Introduction
As a school project, I had the task to write an application to extract the social relations in a web community. The community chosen by me was the Flickr community and I planned to extract all the contacts of some username. Then, for those contacts, extract all of their respective contacts, and so on, until you reach a depth specified in the config.xml file.
So I started to look for an API to access this community.

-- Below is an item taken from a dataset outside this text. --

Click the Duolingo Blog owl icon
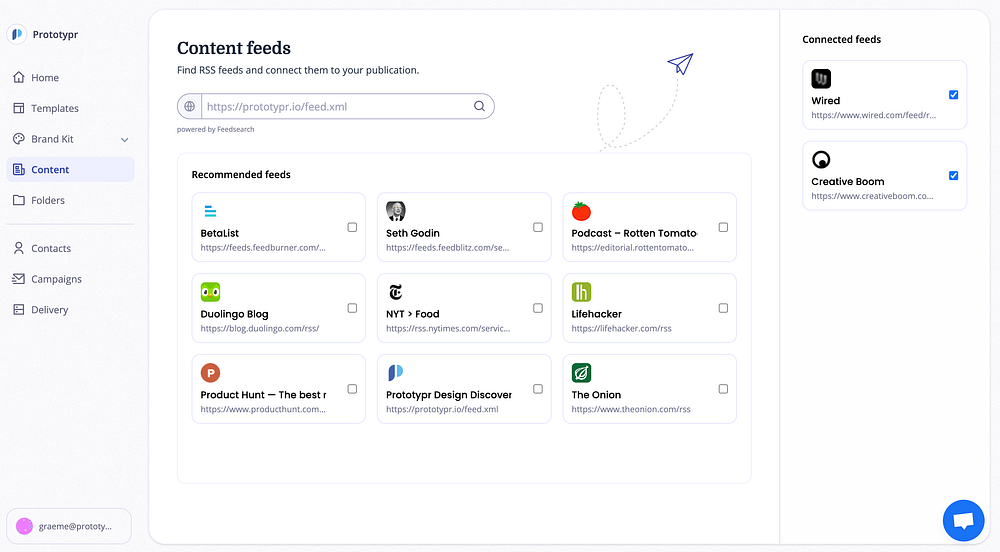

I found the flickrj API here. Problem is there were quite none examples on the internet for what I decided to do; so, after reading the examples provided in the .jar, and searching thru the thin documentation also in the archive, I came with the code I am going to present here.
Background
The code is written in Java, compiled with
JavaSE 6. You have to know the concepts of
XML,
DOM and the related packages that are used to implement the DOM in Java,
JAXP and
JDOM.
Using the code
The code is written carefully, and it kind of self explains, but I'll put a brief description for the main 3 functions. In the archive provided, you can find a README file with compile and run instructions. You have to make sure to include the flickrj jar in the folder you compile and run the application.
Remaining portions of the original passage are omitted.